>> BEGIN Data shown

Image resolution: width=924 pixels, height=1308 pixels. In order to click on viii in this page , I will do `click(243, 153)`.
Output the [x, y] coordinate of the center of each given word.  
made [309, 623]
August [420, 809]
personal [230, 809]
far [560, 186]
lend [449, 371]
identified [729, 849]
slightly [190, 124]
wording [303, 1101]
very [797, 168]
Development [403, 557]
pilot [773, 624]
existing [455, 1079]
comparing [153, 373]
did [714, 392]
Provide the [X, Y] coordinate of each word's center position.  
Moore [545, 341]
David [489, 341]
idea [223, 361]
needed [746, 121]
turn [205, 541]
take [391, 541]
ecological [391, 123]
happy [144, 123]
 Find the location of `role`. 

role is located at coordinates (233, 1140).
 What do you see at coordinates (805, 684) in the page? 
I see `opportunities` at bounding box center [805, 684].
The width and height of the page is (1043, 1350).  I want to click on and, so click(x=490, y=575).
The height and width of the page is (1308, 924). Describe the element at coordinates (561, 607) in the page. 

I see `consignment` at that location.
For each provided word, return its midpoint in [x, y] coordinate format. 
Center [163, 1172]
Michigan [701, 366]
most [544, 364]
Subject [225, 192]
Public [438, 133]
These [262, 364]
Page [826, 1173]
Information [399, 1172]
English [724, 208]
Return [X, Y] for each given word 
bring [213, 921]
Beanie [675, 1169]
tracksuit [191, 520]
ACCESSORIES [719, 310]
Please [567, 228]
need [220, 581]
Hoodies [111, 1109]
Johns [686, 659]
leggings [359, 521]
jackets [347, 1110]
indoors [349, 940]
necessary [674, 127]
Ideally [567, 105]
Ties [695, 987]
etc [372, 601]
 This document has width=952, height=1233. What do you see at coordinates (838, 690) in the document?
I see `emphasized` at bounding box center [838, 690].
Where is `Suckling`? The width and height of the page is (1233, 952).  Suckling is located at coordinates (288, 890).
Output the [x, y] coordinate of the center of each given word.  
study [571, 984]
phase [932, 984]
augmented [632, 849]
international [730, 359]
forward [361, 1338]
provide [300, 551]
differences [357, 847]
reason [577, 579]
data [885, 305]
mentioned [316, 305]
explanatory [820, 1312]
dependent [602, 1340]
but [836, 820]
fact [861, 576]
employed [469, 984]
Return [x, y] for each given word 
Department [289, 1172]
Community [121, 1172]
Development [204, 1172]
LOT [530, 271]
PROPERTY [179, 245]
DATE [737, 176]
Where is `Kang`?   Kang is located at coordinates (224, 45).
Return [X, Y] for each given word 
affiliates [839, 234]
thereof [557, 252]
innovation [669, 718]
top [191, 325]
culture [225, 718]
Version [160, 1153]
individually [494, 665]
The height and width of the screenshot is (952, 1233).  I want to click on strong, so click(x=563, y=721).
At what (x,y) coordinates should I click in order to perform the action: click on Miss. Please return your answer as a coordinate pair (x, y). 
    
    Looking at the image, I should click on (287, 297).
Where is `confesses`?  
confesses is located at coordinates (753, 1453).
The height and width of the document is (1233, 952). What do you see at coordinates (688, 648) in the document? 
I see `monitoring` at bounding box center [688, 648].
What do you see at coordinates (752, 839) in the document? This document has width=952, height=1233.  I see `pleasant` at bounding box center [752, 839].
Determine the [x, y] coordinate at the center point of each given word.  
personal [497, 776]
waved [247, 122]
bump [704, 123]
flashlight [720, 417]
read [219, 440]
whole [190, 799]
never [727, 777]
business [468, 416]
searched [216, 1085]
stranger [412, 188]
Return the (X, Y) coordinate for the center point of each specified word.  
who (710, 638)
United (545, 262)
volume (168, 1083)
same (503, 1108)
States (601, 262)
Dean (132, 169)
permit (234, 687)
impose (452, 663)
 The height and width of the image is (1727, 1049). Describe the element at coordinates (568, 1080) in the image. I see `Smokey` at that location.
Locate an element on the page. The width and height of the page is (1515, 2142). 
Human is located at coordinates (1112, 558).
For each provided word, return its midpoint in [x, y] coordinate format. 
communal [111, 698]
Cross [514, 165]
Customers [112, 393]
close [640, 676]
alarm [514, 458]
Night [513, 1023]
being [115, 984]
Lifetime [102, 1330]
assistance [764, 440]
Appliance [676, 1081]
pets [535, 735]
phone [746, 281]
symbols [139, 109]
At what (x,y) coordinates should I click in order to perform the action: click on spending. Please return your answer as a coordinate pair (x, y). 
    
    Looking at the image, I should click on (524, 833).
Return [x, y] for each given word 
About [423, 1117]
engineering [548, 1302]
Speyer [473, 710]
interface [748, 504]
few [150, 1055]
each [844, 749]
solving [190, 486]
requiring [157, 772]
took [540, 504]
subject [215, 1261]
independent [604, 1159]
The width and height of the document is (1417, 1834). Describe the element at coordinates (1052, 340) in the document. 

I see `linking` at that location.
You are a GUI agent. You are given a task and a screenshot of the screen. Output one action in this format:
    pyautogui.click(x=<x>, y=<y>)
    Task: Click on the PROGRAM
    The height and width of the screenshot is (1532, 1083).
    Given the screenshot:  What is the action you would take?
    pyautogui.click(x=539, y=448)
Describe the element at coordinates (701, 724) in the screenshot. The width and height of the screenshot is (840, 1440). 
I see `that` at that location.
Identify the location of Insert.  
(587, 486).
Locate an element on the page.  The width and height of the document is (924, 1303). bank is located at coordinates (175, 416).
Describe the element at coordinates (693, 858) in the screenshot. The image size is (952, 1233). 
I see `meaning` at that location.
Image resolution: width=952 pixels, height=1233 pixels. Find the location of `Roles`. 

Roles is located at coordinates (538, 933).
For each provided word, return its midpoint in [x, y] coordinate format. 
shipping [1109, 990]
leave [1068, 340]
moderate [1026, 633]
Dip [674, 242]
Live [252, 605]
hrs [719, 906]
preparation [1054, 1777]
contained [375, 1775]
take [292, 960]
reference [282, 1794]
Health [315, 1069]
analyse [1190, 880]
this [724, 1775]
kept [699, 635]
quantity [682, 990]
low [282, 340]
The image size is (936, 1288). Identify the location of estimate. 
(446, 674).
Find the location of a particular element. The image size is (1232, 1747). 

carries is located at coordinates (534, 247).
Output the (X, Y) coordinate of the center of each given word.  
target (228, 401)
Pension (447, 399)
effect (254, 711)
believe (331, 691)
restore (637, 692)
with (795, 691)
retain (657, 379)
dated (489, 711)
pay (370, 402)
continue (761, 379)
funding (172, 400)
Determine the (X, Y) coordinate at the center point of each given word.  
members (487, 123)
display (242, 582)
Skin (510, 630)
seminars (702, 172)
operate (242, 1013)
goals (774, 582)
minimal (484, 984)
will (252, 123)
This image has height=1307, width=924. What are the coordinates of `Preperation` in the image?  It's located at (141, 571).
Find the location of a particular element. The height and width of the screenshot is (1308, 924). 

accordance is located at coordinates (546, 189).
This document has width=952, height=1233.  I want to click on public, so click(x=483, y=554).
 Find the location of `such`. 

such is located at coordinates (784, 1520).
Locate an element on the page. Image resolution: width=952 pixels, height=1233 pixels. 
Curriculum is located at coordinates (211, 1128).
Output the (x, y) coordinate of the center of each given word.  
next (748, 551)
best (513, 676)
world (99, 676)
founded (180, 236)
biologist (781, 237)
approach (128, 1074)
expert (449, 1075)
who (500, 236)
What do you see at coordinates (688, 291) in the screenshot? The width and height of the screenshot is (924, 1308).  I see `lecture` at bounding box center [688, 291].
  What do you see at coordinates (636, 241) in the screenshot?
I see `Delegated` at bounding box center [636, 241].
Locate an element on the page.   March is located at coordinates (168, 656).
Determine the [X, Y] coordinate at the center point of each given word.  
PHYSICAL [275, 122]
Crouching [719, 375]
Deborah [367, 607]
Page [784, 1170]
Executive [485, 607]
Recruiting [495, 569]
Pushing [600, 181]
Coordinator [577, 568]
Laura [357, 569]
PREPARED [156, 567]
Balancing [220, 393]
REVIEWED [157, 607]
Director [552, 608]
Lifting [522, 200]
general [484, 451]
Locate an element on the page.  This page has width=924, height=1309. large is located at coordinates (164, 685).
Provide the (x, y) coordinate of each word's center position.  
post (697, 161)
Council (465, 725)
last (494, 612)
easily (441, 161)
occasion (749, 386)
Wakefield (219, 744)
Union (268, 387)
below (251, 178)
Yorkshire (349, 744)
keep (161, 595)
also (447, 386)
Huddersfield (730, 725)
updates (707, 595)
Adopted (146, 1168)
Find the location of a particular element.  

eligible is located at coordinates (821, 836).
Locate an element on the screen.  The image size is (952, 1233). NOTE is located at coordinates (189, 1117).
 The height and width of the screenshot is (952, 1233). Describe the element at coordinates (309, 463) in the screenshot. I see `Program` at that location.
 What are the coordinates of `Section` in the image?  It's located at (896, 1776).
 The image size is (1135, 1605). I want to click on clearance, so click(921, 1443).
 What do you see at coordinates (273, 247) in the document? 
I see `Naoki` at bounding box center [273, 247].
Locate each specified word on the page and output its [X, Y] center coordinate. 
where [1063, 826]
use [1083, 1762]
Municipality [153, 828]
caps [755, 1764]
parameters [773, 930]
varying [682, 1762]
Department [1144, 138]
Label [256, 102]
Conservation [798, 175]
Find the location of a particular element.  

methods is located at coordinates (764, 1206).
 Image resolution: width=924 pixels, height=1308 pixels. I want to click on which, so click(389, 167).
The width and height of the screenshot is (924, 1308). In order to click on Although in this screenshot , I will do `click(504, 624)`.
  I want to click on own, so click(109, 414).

>> END Data shown

• _Instructions for the task_:
Which lines in the data contain the word "order"? Pick out each of them.

• _Full solution_:
Image resolution: width=924 pixels, height=1308 pixels. In order to click on viii in this page , I will do `click(243, 153)`.
At what (x,y) coordinates should I click in order to perform the action: click on Miss. Please return your answer as a coordinate pair (x, y). 
At what (x,y) coordinates should I click in order to perform the action: click on spending. Please return your answer as a coordinate pair (x, y). 
The width and height of the screenshot is (924, 1308). In order to click on Although in this screenshot , I will do `click(504, 624)`.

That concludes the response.